But Bill Smead still defends the commodity as a good investment: File Image/Pixabay
"Punishing": that's one adjective pundits used to describe oil's performance this week, as the commodity headed for a sizable weekly loss of 10 percent amid increased evidence that a worsening global economy is causing demand destruction.
For the day, two key commodities settled slightly higher: Brent closed 0.85 percent higher at $94.92 per barrel, while West Texas Intermediate settled 0.53 percent higher at $89.01 per barrel.
Recession worries reached a fever pitch when the Bank of England raised interest rates by the most since 1995 and warned of a drawn-out downturn after; this caused Tina Teng, analyst at CMC Markets, to remark that "If commodities are not pricing in an imminent economic recession, they might be preparing for a 'stagflation' era when the unemployment rate starts picking up and inflation stays high."
Craig Erlam, senior market analyst, Oanda
Everyone is taking the threat of recession far more seriously
Craig Erlam, senior market analyst at Oanda, added, "Clearly, everyone is taking the threat of recession far more seriously as we're still seeing a very tight market and producers with no capacity to change that."
The ongoing irony, of course, is that the global supply market remains tighter than ever and is expected to intensify even further towards the end of the year when on December 5 the European Union sanctions banning seaborne imports of Russia crude and oil products are set to take effect.
Indeed, other news on Friday gives the impression that the oil market now exists in two parallel worlds: one that is influenced by demand concerns, and the other in which a tight market is sparking vigorous competition.
The latter was evident when Bloomberg on Friday noted that Saudi Arabia's decision earlier in the week to price some of its oil at lower-than-expected levels "is setting the stage for keen competition in Asia among producers vying to supply the region."
The news agency went on to point out that Asian refiners "have started to snap up light-sweet crude from the U.S. for November delivery; the WTI Midland grade was shown at a premium of around $8 a barrel over benchmark Dubai prices to North Asian buyers this week….down from $15 to $16 a month ago."
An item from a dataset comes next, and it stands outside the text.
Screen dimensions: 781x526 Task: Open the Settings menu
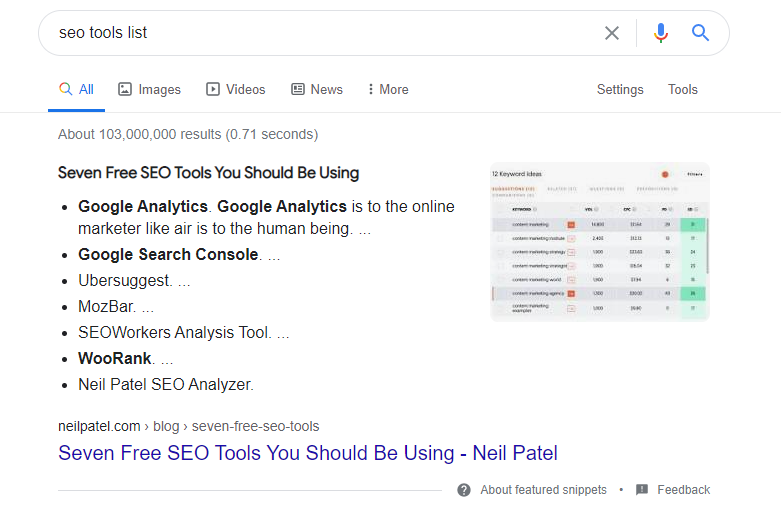[x=620, y=89]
Meanwhile, as it became evident that oil was heading towards another substantial weekly loss on Friday, Bill Smead, chief investment officer at Smead Capital Management, insisted that oil stocks are still a great buy, because energy prices are likely to stay high or even increase further.
He said, "You have this huge move, you go from $20 a barrel to $120 and then you pull back — and now people are going, 'Oh yeah, that's all over, that's going to cure the inflation right there.'"
However, he added that the U.S. will have to replace 180 million barrels of strategic reserves that were recently drawn down, plus China's economy will likely come roaring back after its Covid inspired lockdowns are lifted in presumably the near future - both of which will presumably boost prices yet again.